= WHAT YOU NEED TO DO =
Produce an exact copy of the lines from the line containing "The height and" through the last line of the listing below, both ends included, and nothing else.
▽
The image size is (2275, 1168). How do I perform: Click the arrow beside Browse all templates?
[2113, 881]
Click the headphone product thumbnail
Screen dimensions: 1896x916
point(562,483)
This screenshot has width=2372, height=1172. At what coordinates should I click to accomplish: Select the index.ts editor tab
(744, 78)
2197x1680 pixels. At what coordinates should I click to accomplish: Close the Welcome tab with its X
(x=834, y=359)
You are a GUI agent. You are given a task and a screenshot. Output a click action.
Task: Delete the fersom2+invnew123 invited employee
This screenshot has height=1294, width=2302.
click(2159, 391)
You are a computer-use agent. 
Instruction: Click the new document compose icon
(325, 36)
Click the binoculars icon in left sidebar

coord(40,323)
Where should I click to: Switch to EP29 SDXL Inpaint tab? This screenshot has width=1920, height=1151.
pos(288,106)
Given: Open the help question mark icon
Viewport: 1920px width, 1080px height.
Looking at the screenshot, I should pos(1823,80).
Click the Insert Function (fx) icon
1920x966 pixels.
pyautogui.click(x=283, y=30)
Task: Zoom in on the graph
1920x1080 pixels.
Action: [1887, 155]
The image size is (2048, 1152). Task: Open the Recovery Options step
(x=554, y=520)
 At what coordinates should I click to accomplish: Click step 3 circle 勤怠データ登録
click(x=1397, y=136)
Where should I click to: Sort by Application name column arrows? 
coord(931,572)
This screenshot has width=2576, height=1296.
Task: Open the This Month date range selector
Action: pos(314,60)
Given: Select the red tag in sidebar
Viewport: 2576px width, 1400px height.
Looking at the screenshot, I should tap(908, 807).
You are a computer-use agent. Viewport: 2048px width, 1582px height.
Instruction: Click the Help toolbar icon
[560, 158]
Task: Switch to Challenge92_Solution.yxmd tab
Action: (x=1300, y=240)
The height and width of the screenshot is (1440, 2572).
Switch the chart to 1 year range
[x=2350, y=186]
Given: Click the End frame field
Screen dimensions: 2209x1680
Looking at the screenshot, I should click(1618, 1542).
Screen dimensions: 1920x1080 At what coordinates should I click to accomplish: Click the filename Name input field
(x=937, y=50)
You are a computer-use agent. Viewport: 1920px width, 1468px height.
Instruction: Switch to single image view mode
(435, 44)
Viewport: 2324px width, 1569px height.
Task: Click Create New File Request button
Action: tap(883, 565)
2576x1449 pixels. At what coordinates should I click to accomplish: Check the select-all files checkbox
△
= RESULT OF THE TASK =
The height and width of the screenshot is (1440, 2572).
Switch the chart to 1 year range
[x=2350, y=186]
Given: Click the End frame field
Screen dimensions: 2209x1680
Looking at the screenshot, I should click(1618, 1542).
Screen dimensions: 1920x1080 At what coordinates should I click to accomplish: Click the filename Name input field
(x=937, y=50)
You are a computer-use agent. Viewport: 1920px width, 1468px height.
Instruction: Switch to single image view mode
(435, 44)
Viewport: 2324px width, 1569px height.
Task: Click Create New File Request button
Action: tap(883, 565)
2576x1449 pixels. At what coordinates should I click to accomplish: Check the select-all files checkbox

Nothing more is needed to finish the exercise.